本文参考至:
https://docs.docker.com/engine/install/ubuntu/
https://docs.nvidia.com/datacenter/cloud-native/container-toolkit/install-guide.html#installing-on-ubuntu-and-debian
一、 安装docker,参考https://docs.docker.com/engine/install/ubuntu/
1.1 安装软件包以允许apt通过HTTPS使用存储库
sudo apt-get update && sudo apt-get install -y \
apt-transport-https ca-certificates curl software-properties-common gnupg2
1.2 添加Docker的官方GPG密钥
curl -fsSL https://download.docker.com/linux/ubuntu/gpg | sudo apt-key --keyring /etc/apt/trusted.gpg.d/docker.gpg add -
1.3 添加Docker apt存储库
sudo add-apt-repository \
"deb [arch=amd64] https://download.docker.com/linux/ubuntu \
$(lsb_release -cs) \
stable"
1.4 安装Docker CE
sudo apt-get update && sudo apt-get install -y \
containerd.io=1.2.13-2 \
docker-ce=5:19.03.11~3-0~ubuntu-$(lsb_release -cs) \
docker-ce-cli=5:19.03.11~3-0~ubuntu-$(lsb_release -cs)
1.5 创建/etc/docker
sudo mkdir /etc/docker
1.6 设置Docker守护程序配置
cat <<EOF | sudo tee /etc/docker/daemon.json
{
"default-runtime": "nvidia",
"runtimes":{
"nvidia":{
"path":"nvidia-container-runtime",
"runtimeArgs":[]
}
},
"log-driver":"json-file",
"log-opts":{
"max-size":"200m",
"max-file":"3"
}
}
EOF
如果未设置"default-runtime": "nvidia"
(nvidia-docker为默认运行时),请使用 nvidia-docker run .....
运行容器
1.7 创建docker.service.d
sudo mkdir -p /etc/systemd/system/docker.service.d
1.8 重启Docker
sudo systemctl daemon-reload
sudo systemctl restart docker
1.9 设置Docker开机启动
sudo systemctl enable docker
二、 安装nvidia-docker
2.1 修改/etc/hosts
添加下面内容
# nvidia.github.io
185.199.108.153 nvidia.github.io
185.199.109.153 nvidia.github.io
185.199.110.153 nvidia.github.io
185.199.111.153 nvidia.github.io
2.2 设置存储库和GPG密钥
distribution=$(. /etc/os-release;echo $ID$VERSION_ID) \
&& curl -s -L https://nvidia.github.io/nvidia-docker/gpgkey | sudo apt-key add - \
&& curl -s -L https://nvidia.github.io/nvidia-docker/$distribution/nvidia-docker.list | sudo tee /etc/apt/sources.list.d/nvidia-docker.list
2.3 添加experimental存储库
curl -s -L https://nvidia.github.io/nvidia-container-runtime/experimental/$distribution/nvidia-container-runtime.list | sudo tee /etc/apt/sources.list.d/nvidia-container-runtime.list
2.4 更新软件包清单
sudo apt-get update
2.5 安装nvidia-docker
sudo apt-get install -y nvidia-docker2
2.6 重启Docker
sudo systemctl restart docker
2.7 运行基本CUDA容器来测试是否有效
sudo docker run --rm --gpus all nvidia/cuda:11.1.1-base nvidia-smi
- 控制台输出如下所示:
+-----------------------------------------------------------------------------+
| NVIDIA-SMI 450.51.06 Driver Version: 450.51.06 CUDA Version: 11.0 |
|-------------------------------+----------------------+----------------------+
| GPU Name Persistence-M| Bus-Id Disp.A | Volatile Uncorr.
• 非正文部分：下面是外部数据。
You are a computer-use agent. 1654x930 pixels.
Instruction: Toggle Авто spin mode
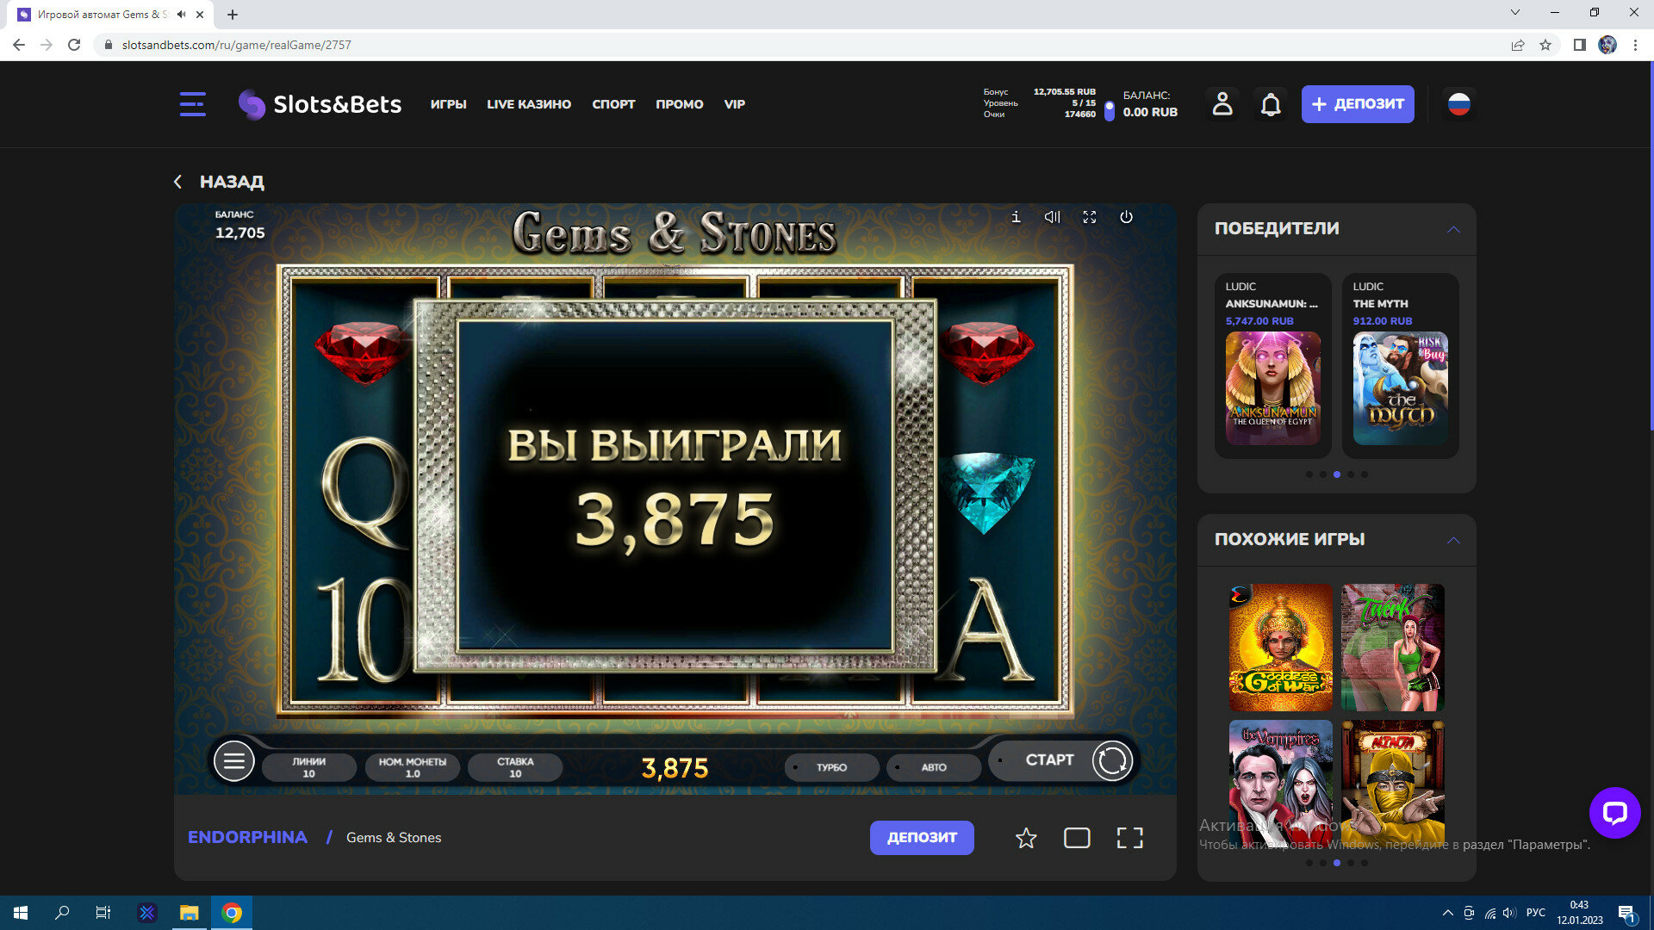pos(933,767)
ECC |
| Fan Temp Perf Pwr:Usage/Cap| Memory-Usage | GPU-Util Compute M. |
| | | MIG M. |
|===============================+======================+======================|
| 0 Tesla T4 On | 00000000:00:1E.0 Off | 0 |
| N/A 34C P8 9W / 70W | 0MiB / 15109MiB | 0% Default |
| | | N/A |
+-------------------------------+----------------------+----------------------+
+-----------------------------------------------------------------------------+
| Processes: |
| GPU GI CI PID Type Process name GPU Memory |
| ID ID Usage |
|=============================================================================|
| No running processes found |
+-----------------------------------------------------------------------------+